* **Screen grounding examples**
· · · ·
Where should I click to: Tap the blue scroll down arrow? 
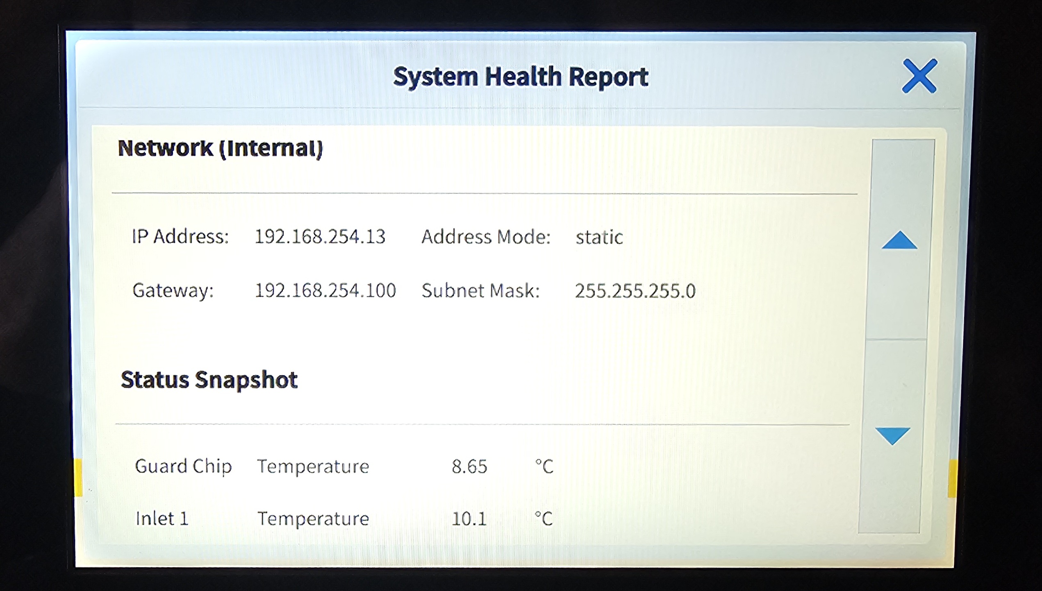point(893,436)
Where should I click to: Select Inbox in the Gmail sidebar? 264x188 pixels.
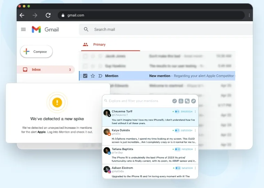click(36, 70)
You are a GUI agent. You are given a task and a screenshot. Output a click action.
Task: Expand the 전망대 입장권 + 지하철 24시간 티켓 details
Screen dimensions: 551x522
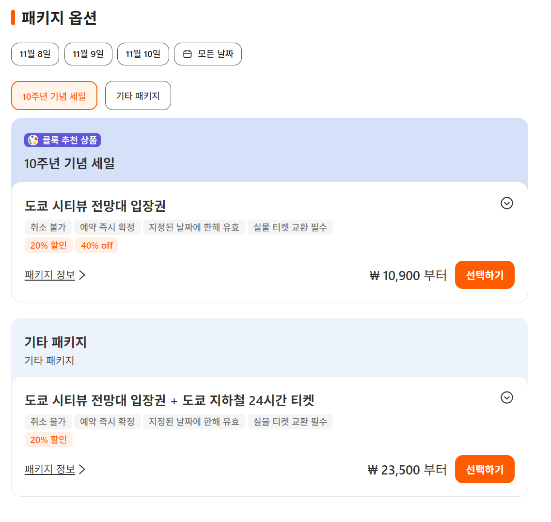(x=506, y=397)
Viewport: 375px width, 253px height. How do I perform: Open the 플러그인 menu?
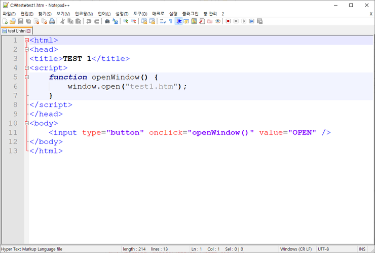point(190,14)
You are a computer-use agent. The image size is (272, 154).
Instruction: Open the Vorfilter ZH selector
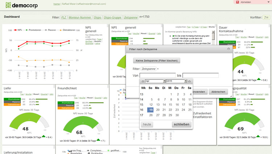(266, 17)
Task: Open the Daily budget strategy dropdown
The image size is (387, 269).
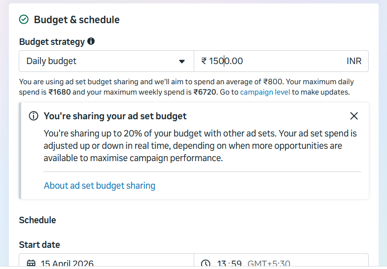Action: point(106,61)
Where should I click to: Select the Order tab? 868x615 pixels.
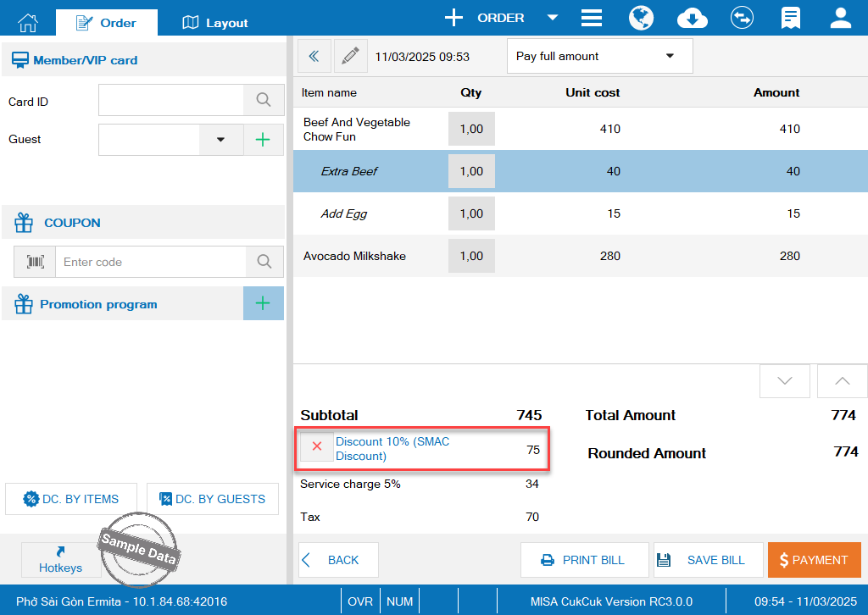pyautogui.click(x=106, y=23)
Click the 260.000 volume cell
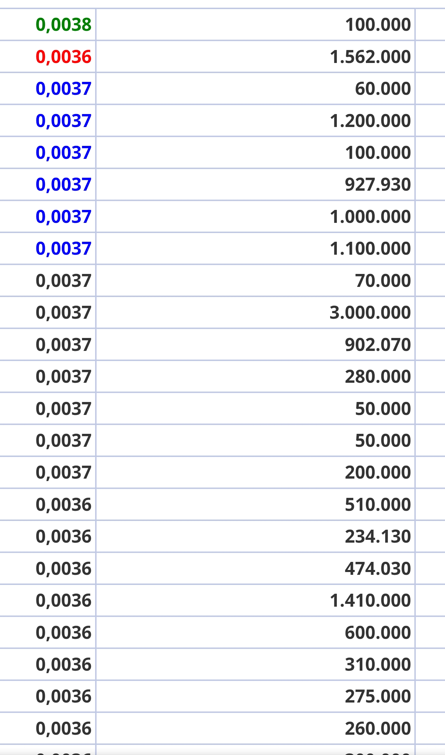Image resolution: width=445 pixels, height=755 pixels. coord(256,729)
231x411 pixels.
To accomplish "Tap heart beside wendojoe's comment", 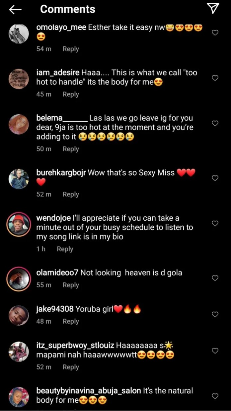I will tap(215, 223).
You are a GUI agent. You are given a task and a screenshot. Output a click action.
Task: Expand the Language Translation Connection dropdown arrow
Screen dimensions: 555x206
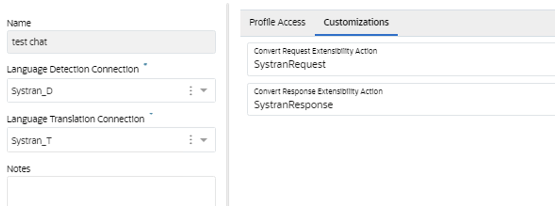coord(204,140)
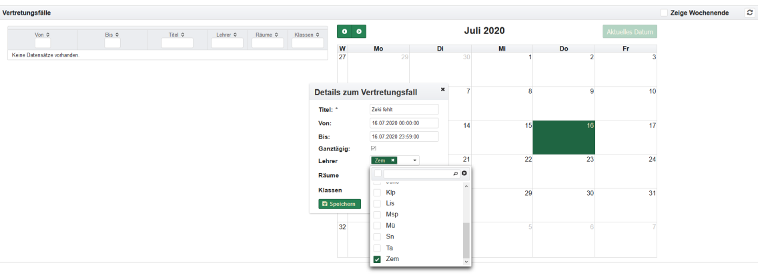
· · · ·
* **Exercise**
Copy the entries word for word, from the very beginning through the line containing "point(190,14)", with both of those ends included. Leave the pictures out of your copy.

* **Completed task**
Where should I click to: Tap the blue scroll down arrow? 
point(893,436)
Where should I click to: Select Inbox in the Gmail sidebar? 264x188 pixels.
click(36, 70)
You are a GUI agent. You are given a task and a screenshot. Output a click action.
Task: Expand the 전망대 입장권 + 지하철 24시간 티켓 details
Screen dimensions: 551x522
(x=506, y=397)
Viewport: 375px width, 253px height. How do I perform: Open the 플러그인 menu?
point(190,14)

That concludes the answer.